— Вот и квартира для твоего скрипача, знаете да.
Потом дед приносил из сеней «летучую мышь» и, засветив, нагибался к запечью.
— Э! Да тут их целый базар, понимаете ли! Иди сюда, кум, и выбирай какого хошь.
Никодимыч заглядывал через плечо деда. Радость на его лице сменялась завистью, даже алчностью.
— Вон того, побольше, он басовитей. Да нет, рядом, рядом! Ох, красавец, ноги как у гренадера, а глаза-то — просто фонари!
— Та-а-к, — покрякивал дед, едва справляясь с трепыхавшимся сверчком. — Иди-ко, друг, на новую квартиру. — И водворял его в маточник.
На пороге появлялась бабушка.
— Сколь ишо будете карасин жечь, идолы окаянные! Болтать вам не надоисть! Ой, да они и фонарь запалили! — всплескивала она руками.
Бабушка не вдруг могла понять, чем заняты друзья, а когда рассмотрела, разразилась подлинной грозой:
— Паралик вас расшиби! Делать им, идолам, нечего! Ишь чего удумали! И ты, лысый черт, — обращалась она к Никодимычу, — как дите забавляешься!
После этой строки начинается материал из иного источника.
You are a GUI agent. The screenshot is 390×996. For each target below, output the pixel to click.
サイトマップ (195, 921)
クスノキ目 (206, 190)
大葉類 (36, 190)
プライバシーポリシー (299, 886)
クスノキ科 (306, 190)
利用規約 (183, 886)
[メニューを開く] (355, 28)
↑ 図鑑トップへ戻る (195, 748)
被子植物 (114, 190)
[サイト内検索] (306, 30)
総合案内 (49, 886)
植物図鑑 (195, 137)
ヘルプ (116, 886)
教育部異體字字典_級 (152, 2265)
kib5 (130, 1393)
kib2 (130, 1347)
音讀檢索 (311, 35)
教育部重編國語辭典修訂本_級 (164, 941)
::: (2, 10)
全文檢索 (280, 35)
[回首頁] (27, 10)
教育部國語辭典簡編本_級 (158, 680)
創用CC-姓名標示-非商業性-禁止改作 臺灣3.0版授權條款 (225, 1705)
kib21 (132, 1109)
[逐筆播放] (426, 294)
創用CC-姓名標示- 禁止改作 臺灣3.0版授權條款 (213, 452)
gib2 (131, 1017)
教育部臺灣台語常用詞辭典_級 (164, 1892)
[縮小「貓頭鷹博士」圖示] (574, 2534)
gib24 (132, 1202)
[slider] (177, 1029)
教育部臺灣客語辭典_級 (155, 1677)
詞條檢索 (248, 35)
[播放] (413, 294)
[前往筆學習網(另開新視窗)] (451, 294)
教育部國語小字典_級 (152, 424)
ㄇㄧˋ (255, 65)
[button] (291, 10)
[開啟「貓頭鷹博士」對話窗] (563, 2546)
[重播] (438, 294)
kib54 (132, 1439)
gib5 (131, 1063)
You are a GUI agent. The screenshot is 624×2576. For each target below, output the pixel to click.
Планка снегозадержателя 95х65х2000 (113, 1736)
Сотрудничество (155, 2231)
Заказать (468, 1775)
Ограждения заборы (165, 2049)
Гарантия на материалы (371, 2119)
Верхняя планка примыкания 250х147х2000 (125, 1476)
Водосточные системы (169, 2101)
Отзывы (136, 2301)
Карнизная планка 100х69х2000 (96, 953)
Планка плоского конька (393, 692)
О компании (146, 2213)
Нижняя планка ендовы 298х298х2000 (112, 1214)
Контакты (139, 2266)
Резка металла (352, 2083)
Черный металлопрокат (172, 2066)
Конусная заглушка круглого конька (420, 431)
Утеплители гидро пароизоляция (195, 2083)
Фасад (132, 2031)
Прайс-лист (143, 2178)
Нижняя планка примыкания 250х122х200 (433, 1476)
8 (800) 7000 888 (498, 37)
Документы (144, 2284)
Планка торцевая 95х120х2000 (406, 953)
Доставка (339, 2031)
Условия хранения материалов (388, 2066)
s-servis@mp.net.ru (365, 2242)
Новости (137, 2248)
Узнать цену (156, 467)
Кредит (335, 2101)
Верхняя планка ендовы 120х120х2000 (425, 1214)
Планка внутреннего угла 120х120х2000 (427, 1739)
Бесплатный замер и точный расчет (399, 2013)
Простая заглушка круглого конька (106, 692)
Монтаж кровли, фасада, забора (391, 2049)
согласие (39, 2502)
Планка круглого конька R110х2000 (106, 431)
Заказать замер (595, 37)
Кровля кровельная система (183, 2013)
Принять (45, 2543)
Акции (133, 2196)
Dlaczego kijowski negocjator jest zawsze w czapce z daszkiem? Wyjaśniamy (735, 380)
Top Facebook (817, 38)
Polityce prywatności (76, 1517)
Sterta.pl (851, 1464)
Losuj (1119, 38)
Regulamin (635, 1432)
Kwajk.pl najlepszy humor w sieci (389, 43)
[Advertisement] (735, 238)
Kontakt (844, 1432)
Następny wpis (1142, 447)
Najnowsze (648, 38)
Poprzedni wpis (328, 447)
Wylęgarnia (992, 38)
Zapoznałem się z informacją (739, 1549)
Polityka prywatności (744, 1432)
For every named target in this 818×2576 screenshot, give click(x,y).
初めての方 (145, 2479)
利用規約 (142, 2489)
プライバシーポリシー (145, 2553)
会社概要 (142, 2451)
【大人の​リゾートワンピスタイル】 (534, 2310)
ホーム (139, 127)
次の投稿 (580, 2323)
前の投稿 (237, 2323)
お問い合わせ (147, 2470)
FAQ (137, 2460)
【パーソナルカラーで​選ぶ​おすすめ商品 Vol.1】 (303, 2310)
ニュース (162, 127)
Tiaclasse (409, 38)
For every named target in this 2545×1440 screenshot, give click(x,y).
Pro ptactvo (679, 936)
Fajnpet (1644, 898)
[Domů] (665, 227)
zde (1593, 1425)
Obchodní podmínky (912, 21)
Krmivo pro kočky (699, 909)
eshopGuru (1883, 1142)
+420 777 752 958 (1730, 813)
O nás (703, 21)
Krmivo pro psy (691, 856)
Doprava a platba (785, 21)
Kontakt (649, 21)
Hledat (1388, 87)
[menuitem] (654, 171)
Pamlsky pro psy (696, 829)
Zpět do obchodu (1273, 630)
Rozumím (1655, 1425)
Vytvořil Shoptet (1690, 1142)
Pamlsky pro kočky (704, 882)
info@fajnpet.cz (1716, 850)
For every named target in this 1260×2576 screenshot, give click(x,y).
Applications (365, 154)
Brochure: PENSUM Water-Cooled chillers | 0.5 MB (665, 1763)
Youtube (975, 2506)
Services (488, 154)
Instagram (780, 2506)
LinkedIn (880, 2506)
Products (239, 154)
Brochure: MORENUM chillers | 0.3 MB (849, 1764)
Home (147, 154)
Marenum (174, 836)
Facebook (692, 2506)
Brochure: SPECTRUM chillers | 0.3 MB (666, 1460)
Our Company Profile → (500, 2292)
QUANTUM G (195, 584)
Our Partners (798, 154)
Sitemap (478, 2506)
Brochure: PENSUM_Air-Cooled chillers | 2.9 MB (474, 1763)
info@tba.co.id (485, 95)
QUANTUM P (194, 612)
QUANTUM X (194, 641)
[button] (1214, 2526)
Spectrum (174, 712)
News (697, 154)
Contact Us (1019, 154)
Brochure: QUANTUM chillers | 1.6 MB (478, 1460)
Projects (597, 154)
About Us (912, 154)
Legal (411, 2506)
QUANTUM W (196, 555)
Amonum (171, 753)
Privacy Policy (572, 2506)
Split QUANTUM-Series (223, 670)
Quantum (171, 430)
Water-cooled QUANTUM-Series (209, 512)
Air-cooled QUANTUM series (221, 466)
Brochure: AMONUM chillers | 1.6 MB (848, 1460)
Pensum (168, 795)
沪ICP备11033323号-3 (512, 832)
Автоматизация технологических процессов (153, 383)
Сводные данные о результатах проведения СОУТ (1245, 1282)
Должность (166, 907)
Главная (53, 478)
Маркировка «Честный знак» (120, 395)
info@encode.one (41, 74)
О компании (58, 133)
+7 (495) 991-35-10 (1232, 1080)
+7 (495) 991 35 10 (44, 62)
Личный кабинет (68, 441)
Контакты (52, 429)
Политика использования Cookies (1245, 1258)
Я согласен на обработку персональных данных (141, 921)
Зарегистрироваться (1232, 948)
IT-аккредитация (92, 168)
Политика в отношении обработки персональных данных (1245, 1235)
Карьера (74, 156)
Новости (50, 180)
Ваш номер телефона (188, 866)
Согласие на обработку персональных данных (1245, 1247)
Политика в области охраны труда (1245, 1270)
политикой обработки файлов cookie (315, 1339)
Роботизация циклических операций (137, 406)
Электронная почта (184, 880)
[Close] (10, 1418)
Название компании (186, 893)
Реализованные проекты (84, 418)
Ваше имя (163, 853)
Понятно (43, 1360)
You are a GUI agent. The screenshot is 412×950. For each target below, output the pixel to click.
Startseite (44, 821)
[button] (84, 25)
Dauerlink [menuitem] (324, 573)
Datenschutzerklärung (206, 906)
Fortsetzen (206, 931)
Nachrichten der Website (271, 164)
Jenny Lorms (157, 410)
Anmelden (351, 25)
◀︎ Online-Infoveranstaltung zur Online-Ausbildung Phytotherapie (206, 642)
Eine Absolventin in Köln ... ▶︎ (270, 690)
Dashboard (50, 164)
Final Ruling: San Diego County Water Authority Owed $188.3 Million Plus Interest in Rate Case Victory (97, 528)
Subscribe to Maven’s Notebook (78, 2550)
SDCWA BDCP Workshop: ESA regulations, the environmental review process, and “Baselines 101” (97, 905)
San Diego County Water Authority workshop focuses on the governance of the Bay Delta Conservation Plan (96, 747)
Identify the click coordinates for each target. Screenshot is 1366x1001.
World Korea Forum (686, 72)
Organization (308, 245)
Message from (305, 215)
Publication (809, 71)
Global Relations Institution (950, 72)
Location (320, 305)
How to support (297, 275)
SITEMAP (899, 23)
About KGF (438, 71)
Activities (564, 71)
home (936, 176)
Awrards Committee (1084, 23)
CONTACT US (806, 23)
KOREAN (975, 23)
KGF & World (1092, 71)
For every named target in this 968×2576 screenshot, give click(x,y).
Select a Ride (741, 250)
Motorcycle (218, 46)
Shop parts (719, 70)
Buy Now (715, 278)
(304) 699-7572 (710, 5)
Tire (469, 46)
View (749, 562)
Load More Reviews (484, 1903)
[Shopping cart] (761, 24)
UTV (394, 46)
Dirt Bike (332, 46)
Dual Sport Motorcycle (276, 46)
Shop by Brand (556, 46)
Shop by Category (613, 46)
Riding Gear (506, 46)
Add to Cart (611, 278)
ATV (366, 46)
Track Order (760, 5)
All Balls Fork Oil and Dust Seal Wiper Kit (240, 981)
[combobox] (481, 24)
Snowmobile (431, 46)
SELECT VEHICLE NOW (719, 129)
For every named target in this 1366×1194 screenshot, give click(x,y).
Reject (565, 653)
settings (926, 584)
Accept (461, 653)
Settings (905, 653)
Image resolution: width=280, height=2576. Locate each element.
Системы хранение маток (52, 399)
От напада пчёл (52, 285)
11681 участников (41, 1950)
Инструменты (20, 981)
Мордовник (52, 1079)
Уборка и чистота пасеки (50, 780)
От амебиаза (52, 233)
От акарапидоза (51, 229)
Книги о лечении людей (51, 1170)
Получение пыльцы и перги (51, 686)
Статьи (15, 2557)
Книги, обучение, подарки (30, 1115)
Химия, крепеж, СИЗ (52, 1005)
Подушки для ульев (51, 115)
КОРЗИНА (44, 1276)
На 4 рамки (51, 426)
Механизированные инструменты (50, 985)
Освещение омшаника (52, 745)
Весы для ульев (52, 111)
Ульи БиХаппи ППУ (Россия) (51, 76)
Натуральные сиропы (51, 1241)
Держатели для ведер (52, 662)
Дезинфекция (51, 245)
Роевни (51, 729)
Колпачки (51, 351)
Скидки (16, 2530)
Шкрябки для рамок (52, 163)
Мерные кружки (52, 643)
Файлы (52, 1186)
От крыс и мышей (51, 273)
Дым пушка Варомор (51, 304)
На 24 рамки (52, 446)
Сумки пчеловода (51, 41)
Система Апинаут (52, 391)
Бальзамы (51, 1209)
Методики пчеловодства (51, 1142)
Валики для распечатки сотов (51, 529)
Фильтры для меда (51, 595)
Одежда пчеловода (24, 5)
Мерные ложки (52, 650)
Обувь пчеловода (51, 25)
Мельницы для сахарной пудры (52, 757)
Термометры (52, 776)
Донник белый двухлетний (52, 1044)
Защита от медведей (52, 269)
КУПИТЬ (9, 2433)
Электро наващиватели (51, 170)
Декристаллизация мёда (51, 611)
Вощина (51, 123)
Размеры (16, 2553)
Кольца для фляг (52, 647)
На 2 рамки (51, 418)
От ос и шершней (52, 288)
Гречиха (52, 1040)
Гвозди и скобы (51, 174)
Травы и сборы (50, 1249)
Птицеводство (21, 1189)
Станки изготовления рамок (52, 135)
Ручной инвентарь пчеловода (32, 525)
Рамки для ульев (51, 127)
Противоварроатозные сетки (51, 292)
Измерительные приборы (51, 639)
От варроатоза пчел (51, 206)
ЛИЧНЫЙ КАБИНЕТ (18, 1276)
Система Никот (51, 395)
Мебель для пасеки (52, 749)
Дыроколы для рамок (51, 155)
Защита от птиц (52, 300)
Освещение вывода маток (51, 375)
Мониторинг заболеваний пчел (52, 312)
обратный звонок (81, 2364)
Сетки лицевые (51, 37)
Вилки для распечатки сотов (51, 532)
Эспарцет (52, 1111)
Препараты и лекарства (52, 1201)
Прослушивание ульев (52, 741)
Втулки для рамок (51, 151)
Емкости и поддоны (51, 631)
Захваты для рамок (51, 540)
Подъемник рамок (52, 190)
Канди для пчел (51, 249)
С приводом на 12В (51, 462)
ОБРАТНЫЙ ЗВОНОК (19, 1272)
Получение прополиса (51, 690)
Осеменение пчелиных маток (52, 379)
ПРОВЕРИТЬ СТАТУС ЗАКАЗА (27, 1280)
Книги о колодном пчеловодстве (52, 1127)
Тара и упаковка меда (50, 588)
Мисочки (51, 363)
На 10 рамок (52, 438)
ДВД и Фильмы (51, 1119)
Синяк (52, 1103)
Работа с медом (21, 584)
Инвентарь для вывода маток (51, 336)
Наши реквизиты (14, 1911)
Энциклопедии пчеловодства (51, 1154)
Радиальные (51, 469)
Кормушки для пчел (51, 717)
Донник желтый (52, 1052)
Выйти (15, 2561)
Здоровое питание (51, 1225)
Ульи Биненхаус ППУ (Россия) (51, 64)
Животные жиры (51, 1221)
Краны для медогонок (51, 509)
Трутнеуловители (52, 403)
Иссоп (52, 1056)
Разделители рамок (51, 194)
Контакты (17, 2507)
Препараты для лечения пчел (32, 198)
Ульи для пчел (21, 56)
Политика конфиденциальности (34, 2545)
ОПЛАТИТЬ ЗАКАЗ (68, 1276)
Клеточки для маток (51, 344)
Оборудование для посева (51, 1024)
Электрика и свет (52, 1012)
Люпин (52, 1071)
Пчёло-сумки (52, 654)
Сверчков ловят! Вовсе ума решились! И ты, старый дурак, — говорила она деду, — сообразил чего: маточник поганить! Выбрось оттель этого аспида!
— Катерина Сергеевна! Голубушка! Оставьте! — молил Никодимыч. — Это с первого взгляда наша ловля может показаться детской забавой. В действительности у нее серьезнейшие основания. Для полноты домашнего очага задумал я, с помощью кума и вашей помощью, завести сверчка. Неуютно у нас в доме без этого певца. И супруга моя мечтает о сверчке…
— Супруга твоя мечтает, чтоб ты водки меньше хлестал! — резала бабушка. — Свой очаг ты винищем заливаешь, и сверчок ему не подмога.
Подарок удавалось отстоять. Никодимыч относил сверчка домой, некоторое время тот пел за печкой, но вскоре покидал дом и больше не возвращался. Никодимыч смирялся с судьбой, но постепенно мечта о собственном запечном скрипаче опять одолевала, и он шел к куму с покорнейшей просьбой…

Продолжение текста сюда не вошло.